Çalışma metni —
★ ★ ★ ★

Bazılarımızın hikâyesinin bazı bölümleri, biz daha çok küçük yaştayken hayatımızdan eksiltiliyor.
Bazı hayallerimizin üstü çiziliyor.
Bazen toplum ve en çok da en sevdiklerimiz tarafından.
Sonra da büyüyoruz ama çocuk tarafımızda bir şeyler eksik kaldığı için biraz da yarım büyüyoruz aslında.
O yüzden gülerken gördüğümüz herkes mutlu sayılmaz.
Işıltılı zannettiğiniz hayatların içerisinde de karanlıklar var.
Ya da belki bir köşedeki masada mutlu görünen birinin kırık dökük olan çocuk yana oturur.
Biliriz; gerçek hayat hiç düşmemek, hiç yıkılmamak hiç, canımızın yanmaması demek değil.

★ ★ ★ ★

Çıkarılan öğeler —
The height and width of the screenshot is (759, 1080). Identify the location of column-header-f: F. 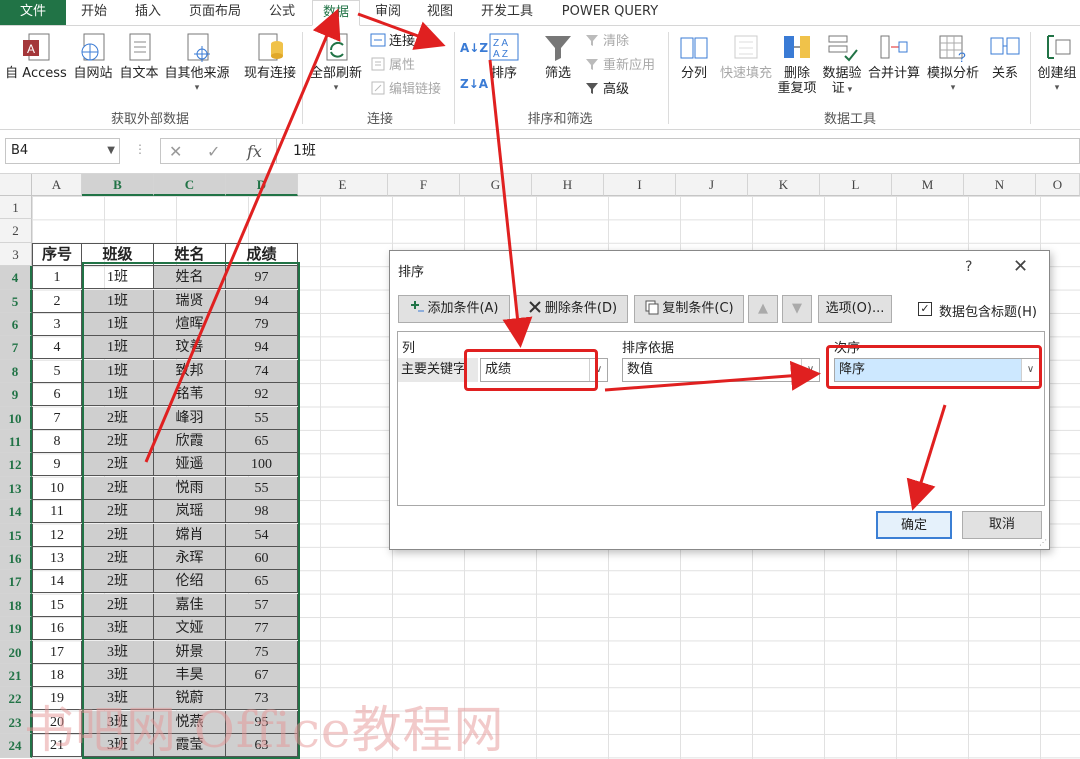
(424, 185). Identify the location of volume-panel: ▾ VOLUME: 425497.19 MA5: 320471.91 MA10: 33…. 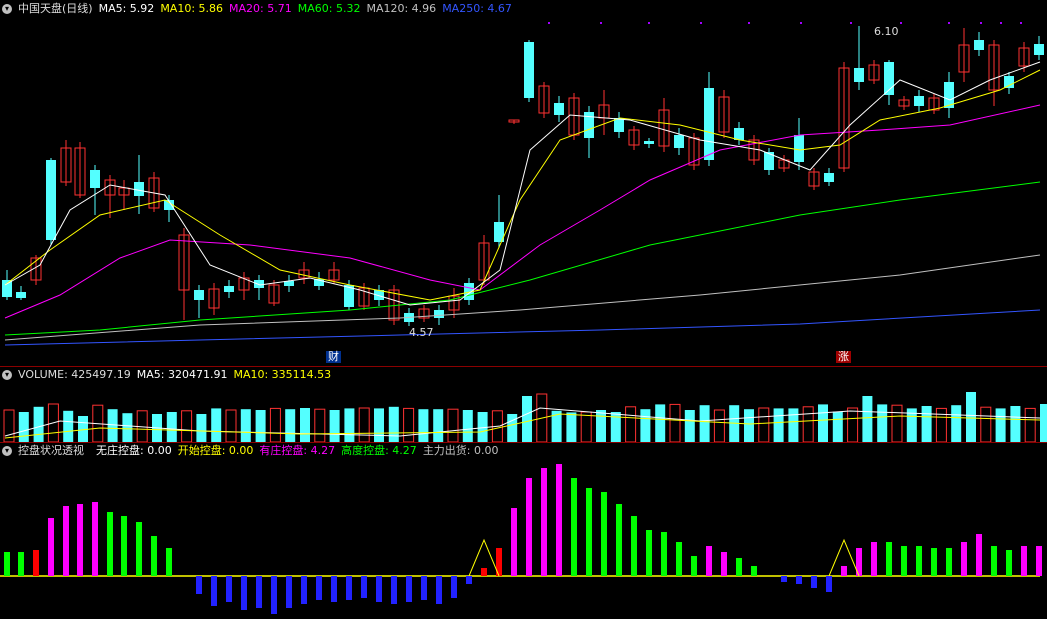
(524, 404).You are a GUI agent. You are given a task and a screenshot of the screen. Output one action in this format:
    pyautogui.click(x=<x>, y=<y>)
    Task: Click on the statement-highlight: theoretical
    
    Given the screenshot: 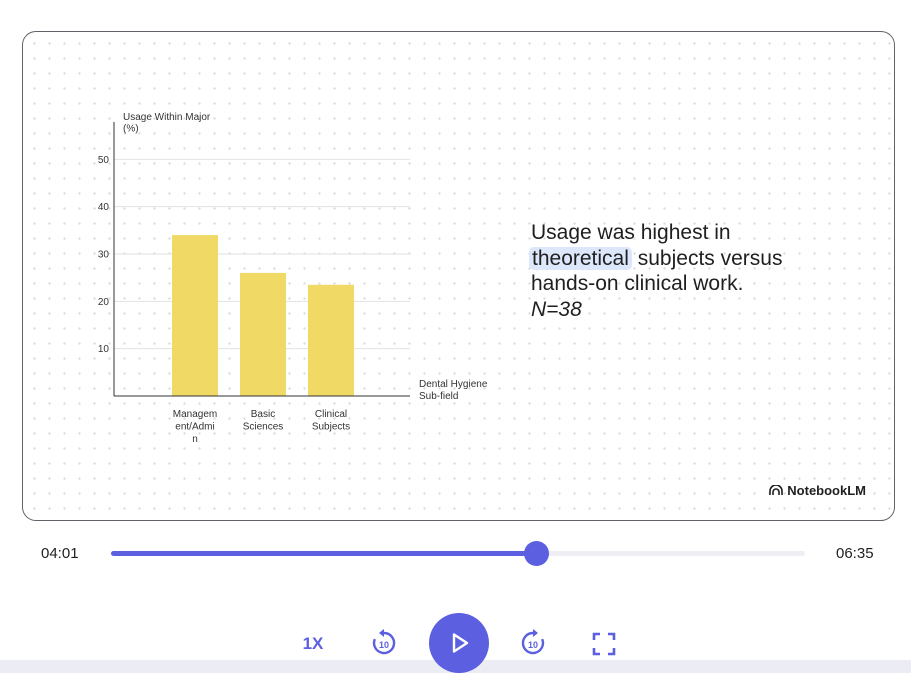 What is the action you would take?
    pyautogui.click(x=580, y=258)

★ ★ ★ ★

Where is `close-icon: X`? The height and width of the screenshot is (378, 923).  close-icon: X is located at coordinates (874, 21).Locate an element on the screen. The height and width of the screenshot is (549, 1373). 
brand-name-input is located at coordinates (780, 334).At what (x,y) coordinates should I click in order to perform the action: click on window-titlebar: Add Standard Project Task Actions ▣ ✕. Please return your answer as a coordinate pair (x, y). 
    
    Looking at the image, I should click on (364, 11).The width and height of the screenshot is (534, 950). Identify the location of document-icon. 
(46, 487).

★ ★ ★ ★

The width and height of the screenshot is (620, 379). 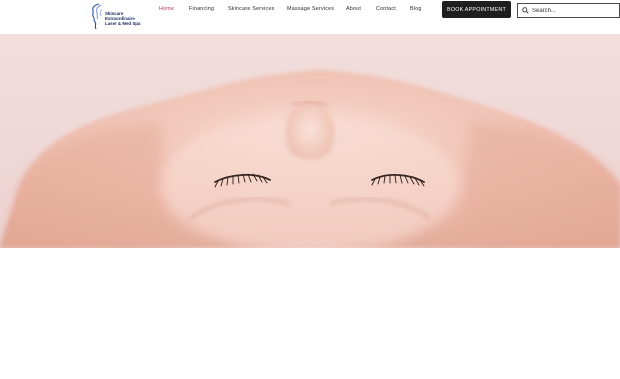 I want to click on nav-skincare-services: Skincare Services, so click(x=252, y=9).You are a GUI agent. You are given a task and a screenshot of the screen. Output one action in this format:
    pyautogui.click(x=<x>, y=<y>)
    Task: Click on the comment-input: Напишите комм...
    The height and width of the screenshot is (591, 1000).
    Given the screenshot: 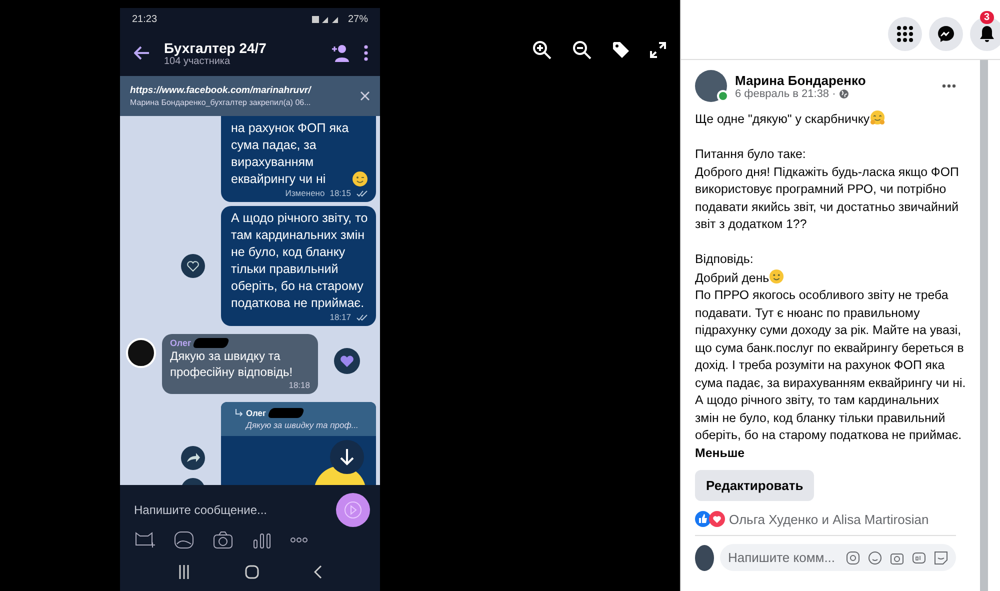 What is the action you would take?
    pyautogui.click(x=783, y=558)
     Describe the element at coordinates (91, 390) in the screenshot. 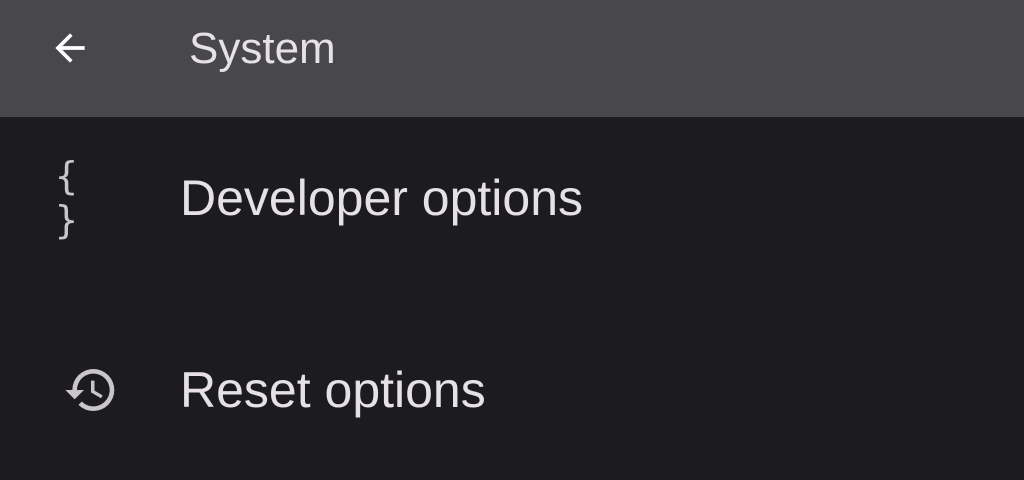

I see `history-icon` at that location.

★ ★ ★ ★

Yönerge — Çalışma metninin tamamını, tek bir harfini bile değiştirmeden çıktı olarak ver.

Görev çıktısı —
Bazılarımızın hikâyesinin bazı bölümleri, biz daha çok küçük yaştayken hayatımızdan eksiltiliyor.
Bazı hayallerimizin üstü çiziliyor.
Bazen toplum ve en çok da en sevdiklerimiz tarafından.
Sonra da büyüyoruz ama çocuk tarafımızda bir şeyler eksik kaldığı için biraz da yarım büyüyoruz aslında.
O yüzden gülerken gördüğümüz herkes mutlu sayılmaz.
Işıltılı zannettiğiniz hayatların içerisinde de karanlıklar var.
Ya da belki bir köşedeki masada mutlu görünen birinin kırık dökük olan çocuk yana oturur.
Biliriz; gerçek hayat hiç düşmemek, hiç yıkılmamak hiç, canımızın yanmaması demek değil.